8. Tal foi-lhe deferido por despacho datado de 05/10/2011.
9. Elaborado o levantamento topográfico, foram delimitadas e medidas as áreas a norte a sul do muro aludido pelo Perito que elaborou o relatório pericial na avaliação da verba n.º 1 da relação de bens.
10. Ora, de facto, nada também havia o interessado B… requerer, já que tal importava para saber ao certo qual a área do bem imóvel doada ao interessado Américo, distinguindo-a da sua, que nunca foi relacionada (a parcela situada a norte e que tem artigo autónomo).
11. Por douto despacho proferido em 02/01/2012, foi designado o dia 08/03/2012, pelas 14:00 horas para a realização da conferência de interessados.
12. Por requerimento apresentado em 02/02/2012, veio o cabeça-de-casal reiterar o pedido anteriormente formulado, nomeadamente requerer a avaliação de ambas as parcelas de terreno (a norte a sul do art.º 67º urbano).
13. Em 08/03/2012, e na sequência daquele requerimento, a Meritíssima Juíza a quo proferiu despacho a dar sem efeito a conferência de interessados agendada e ordenado que o Sr. Perito complementasse o seu relatório com as avaliações das duas parcelas de terreno em crise.

### Registos selecionados
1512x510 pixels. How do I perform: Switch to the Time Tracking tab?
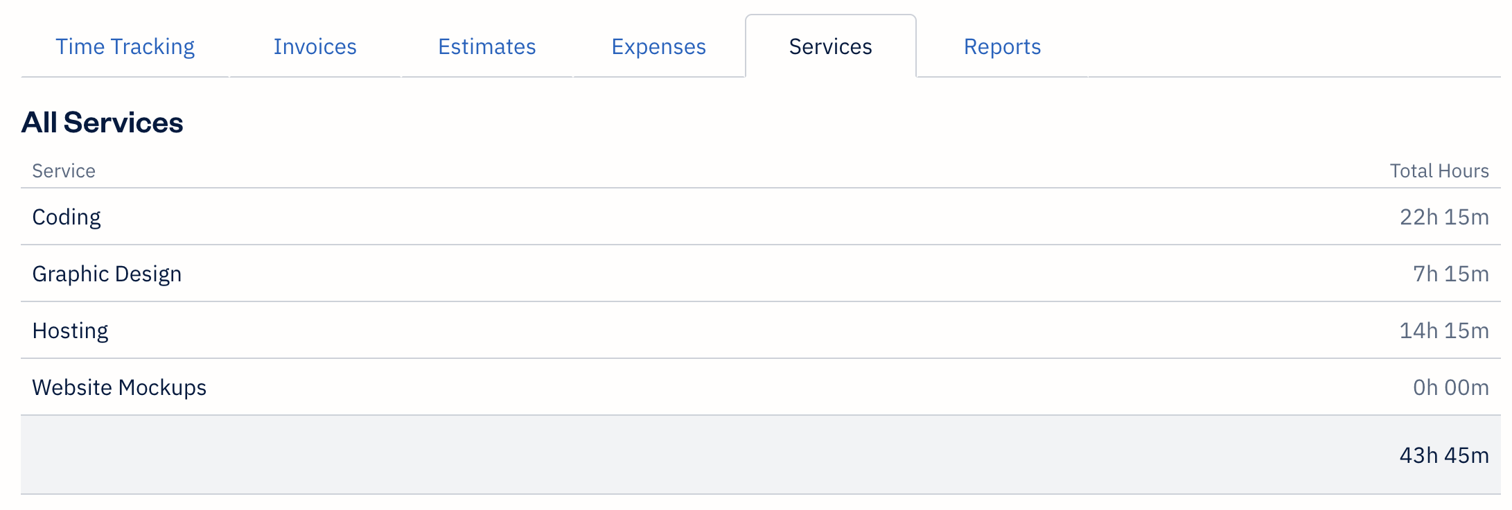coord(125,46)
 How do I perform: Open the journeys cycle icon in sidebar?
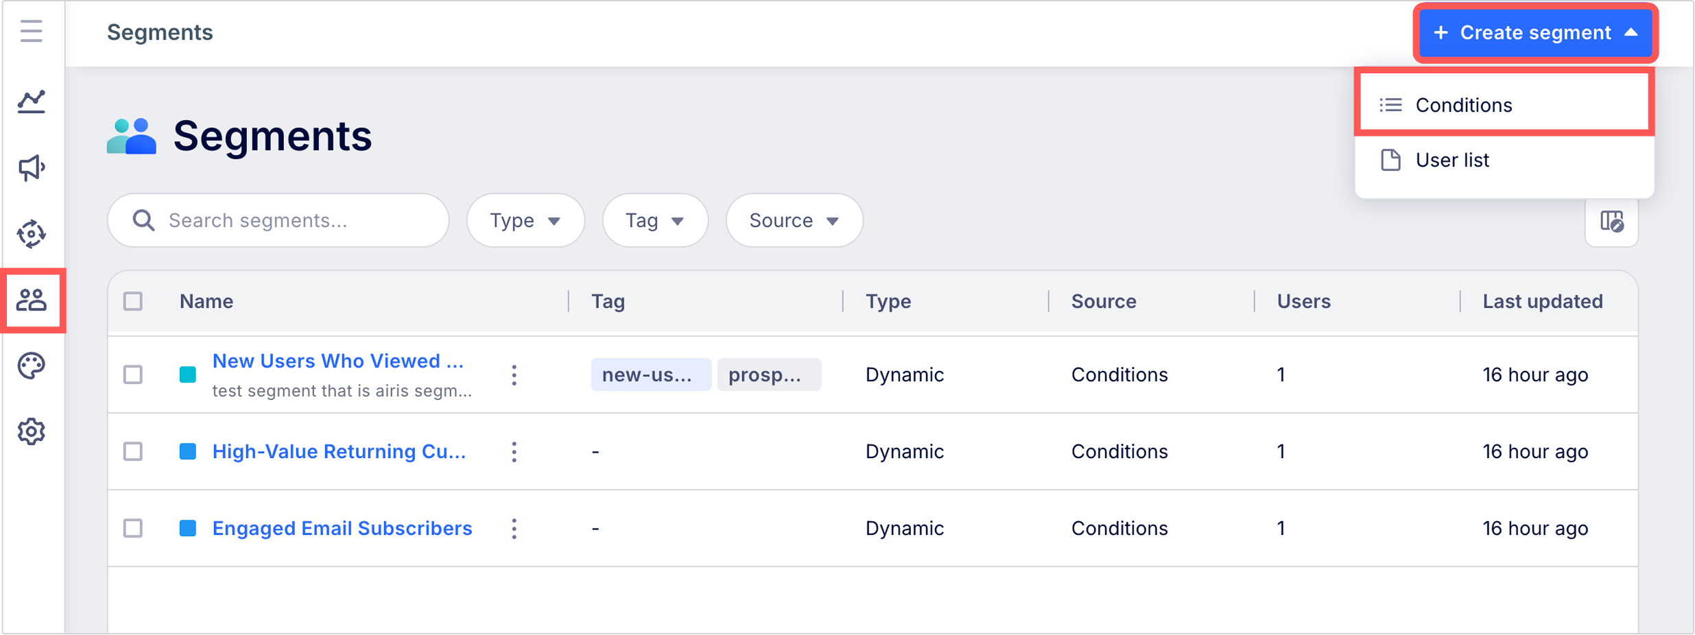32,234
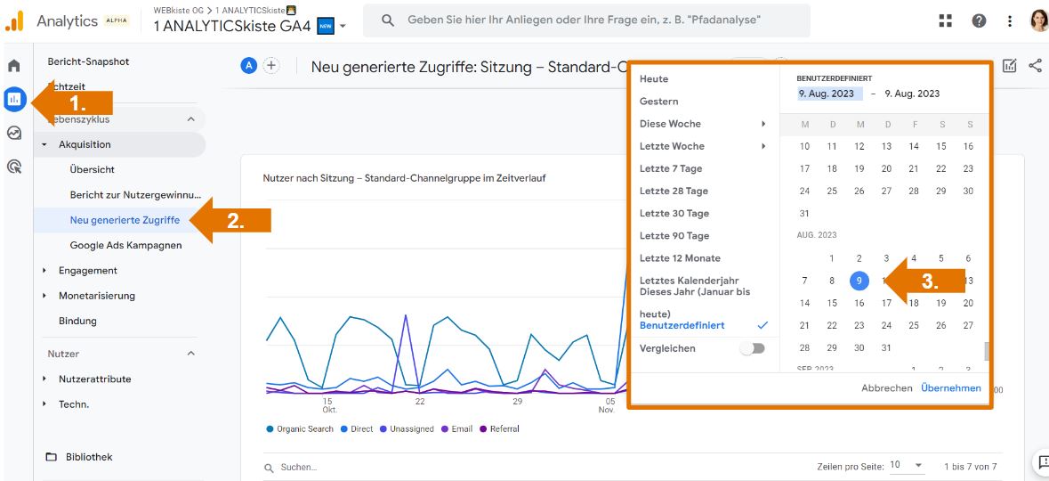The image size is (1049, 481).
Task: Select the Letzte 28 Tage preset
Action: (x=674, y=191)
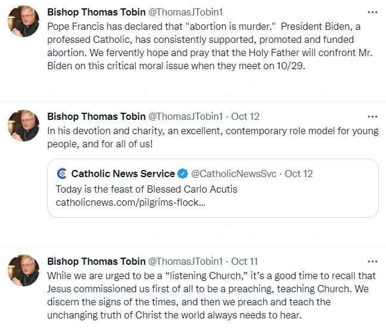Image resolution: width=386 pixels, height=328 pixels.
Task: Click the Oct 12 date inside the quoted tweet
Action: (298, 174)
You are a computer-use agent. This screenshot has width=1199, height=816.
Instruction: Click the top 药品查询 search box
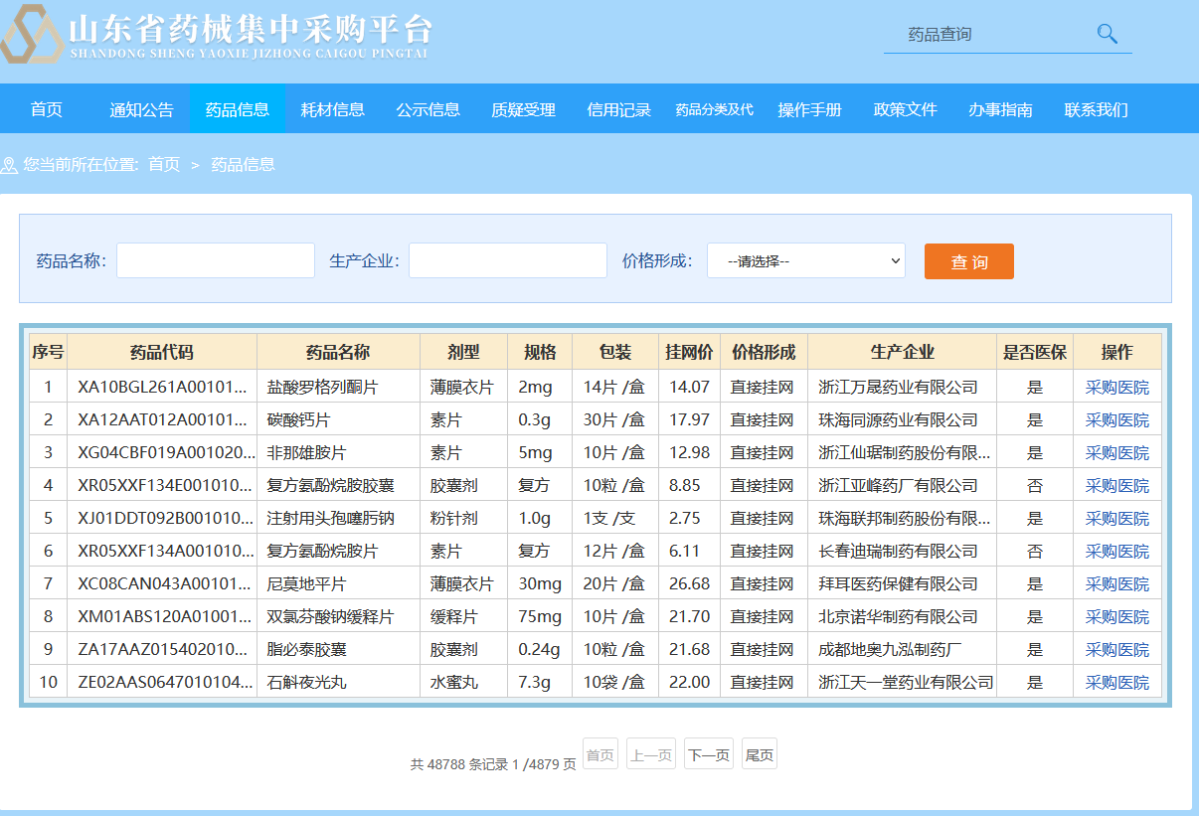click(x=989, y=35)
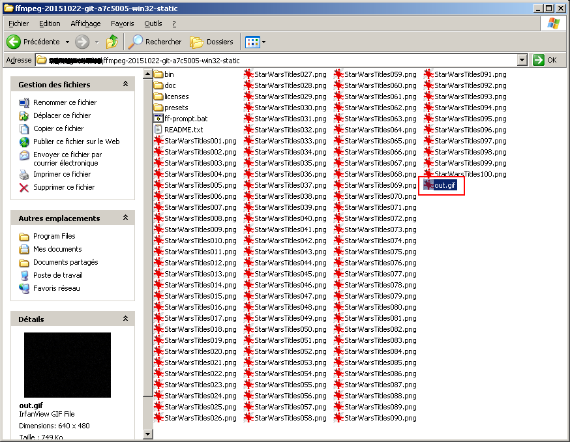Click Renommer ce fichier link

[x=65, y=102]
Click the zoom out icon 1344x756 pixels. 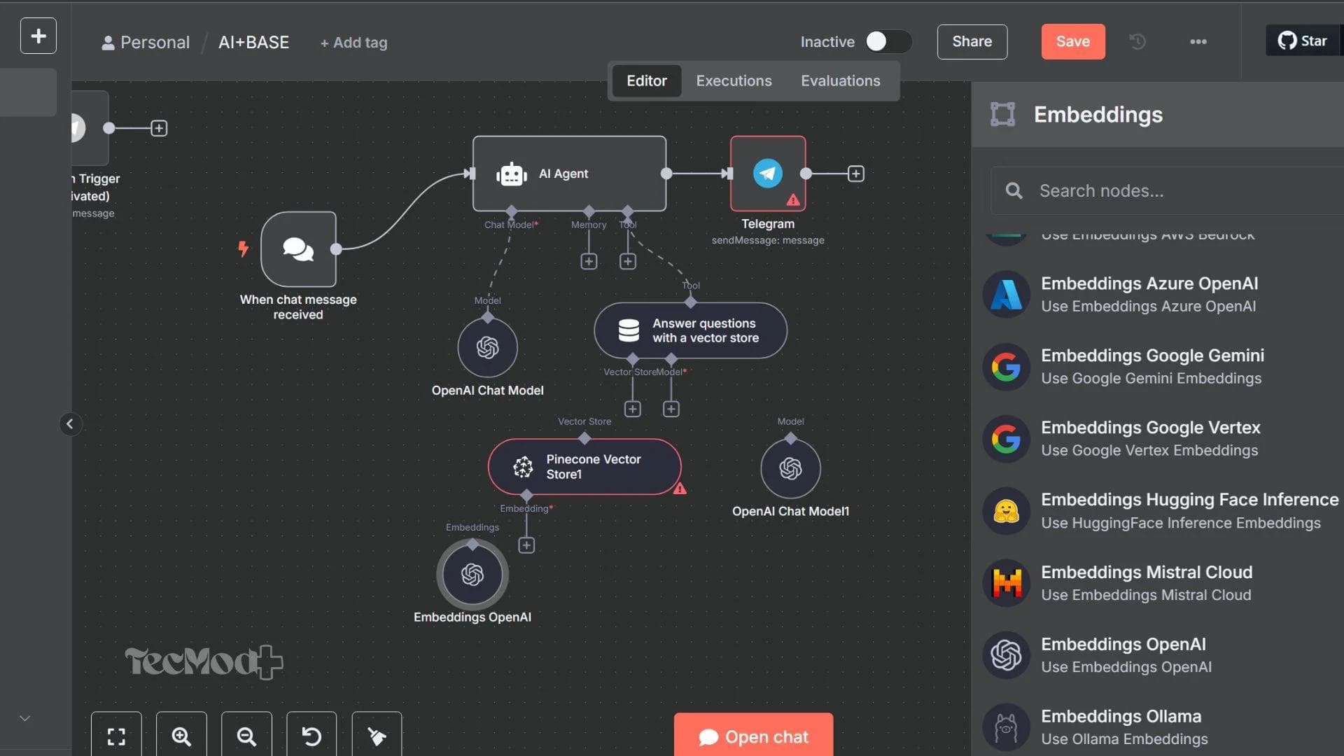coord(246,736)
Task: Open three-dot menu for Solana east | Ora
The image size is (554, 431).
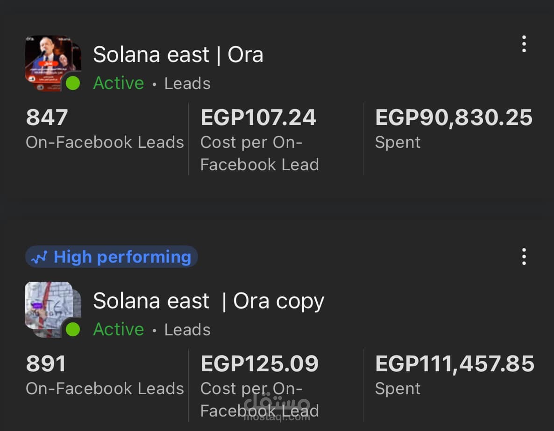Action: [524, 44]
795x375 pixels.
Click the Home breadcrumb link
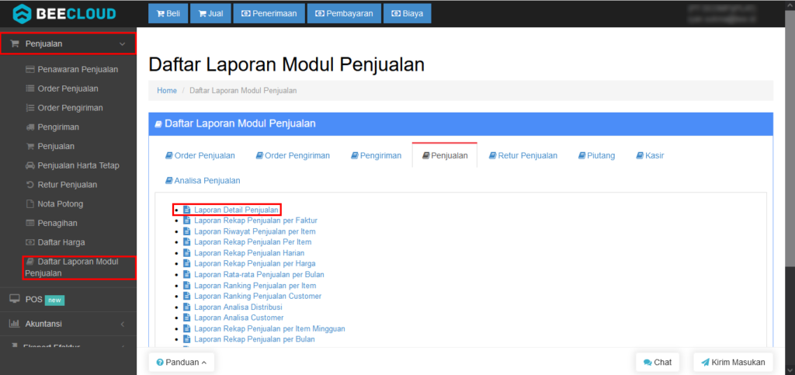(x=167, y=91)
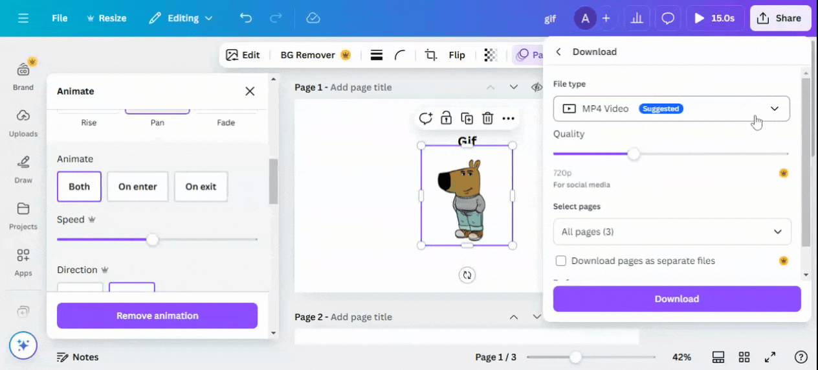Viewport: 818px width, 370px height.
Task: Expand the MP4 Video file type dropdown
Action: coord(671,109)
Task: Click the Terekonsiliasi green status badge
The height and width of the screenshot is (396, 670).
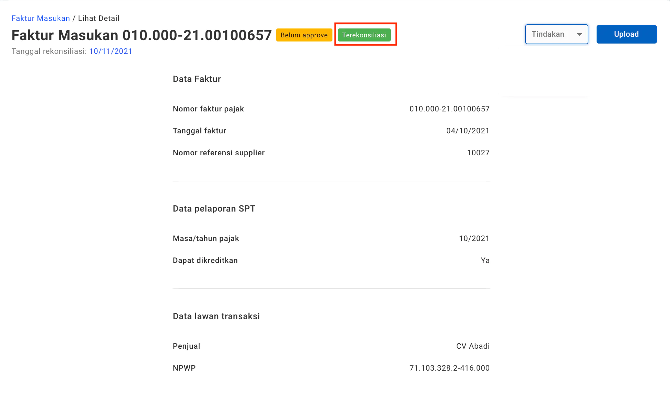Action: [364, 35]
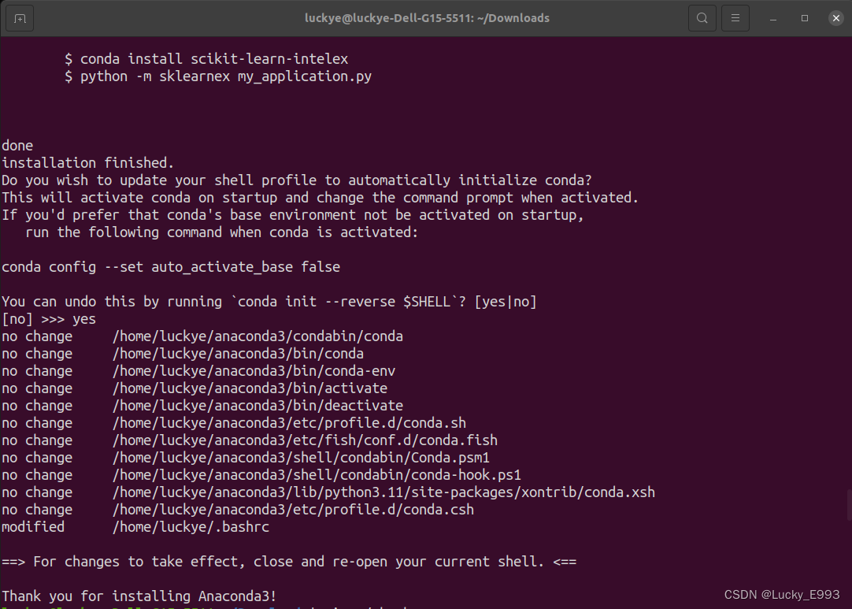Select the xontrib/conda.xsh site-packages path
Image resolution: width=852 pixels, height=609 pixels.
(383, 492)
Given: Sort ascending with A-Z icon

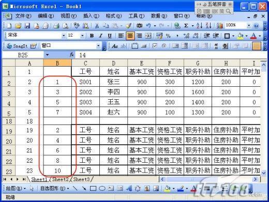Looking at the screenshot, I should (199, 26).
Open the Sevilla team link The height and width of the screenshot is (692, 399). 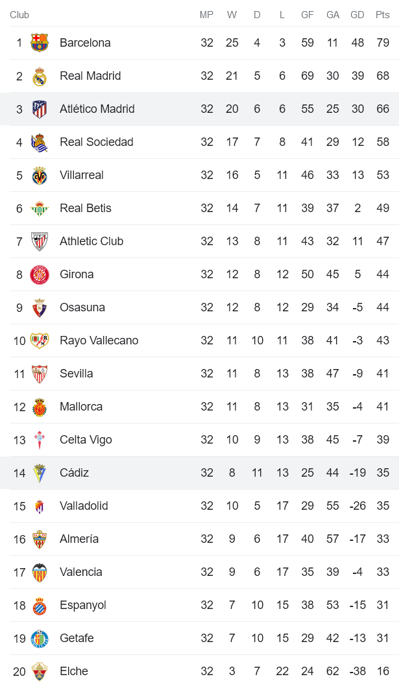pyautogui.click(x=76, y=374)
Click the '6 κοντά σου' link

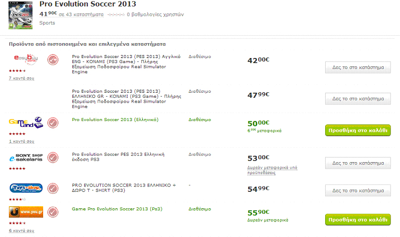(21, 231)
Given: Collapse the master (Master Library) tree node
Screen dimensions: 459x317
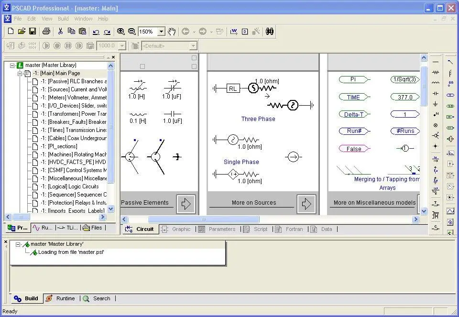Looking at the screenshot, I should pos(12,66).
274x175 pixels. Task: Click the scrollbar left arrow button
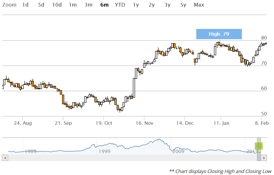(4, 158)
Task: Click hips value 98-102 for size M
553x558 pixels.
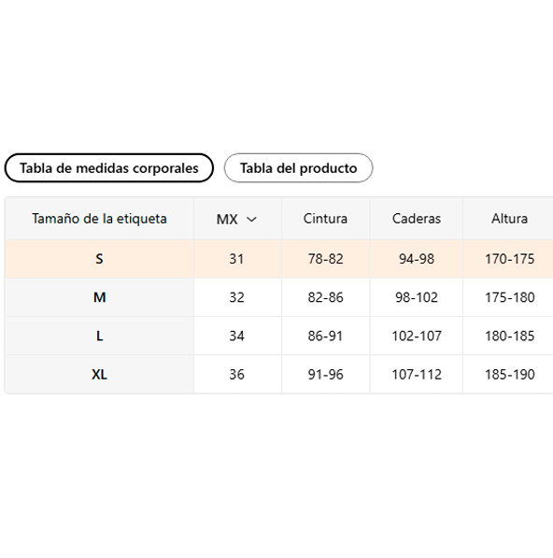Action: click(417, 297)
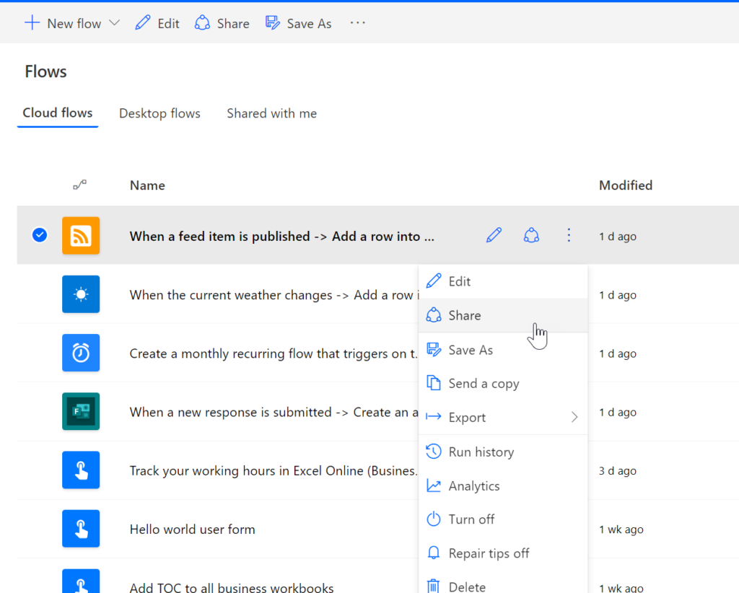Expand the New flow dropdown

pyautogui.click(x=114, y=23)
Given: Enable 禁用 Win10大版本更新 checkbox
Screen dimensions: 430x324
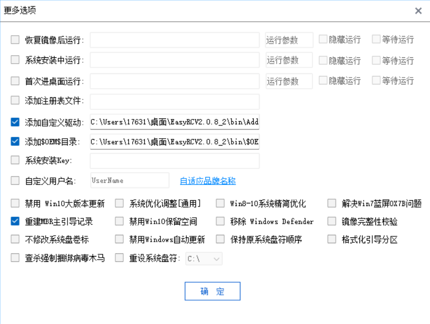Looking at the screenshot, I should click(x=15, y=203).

### Enunciado 1
Reescreva o trecho do excerto de "9. Elaborado o" a "conferência de interessados.", trocando "levantamento topográfico" por "levantamento cadastral".
### Enunciado 2
De acordo com o excerto, para que dia e hora foi marcada a conferência de interessados?

### Resposta correta 1
9. Elaborado o levantamento cadastral, foram delimitadas e medidas as áreas a norte a sul do muro aludido pelo Perito que elaborou o relatório pericial na avaliação da verba n.º 1 da relação de bens.
10. Ora, de facto, nada também havia o interessado B… requerer, já que tal importava para saber ao certo qual a área do bem imóvel doada ao interessado Américo, distinguindo-a da sua, que nunca foi relacionada (a parcela situada a norte e que tem artigo autónomo).
11. Por douto despacho proferido em 02/01/2012, foi designado o dia 08/03/2012, pelas 14:00 horas para a realização da conferência de interessados.

### Resposta correta 2
Para o dia 08/03/2012, às 14:00 horas.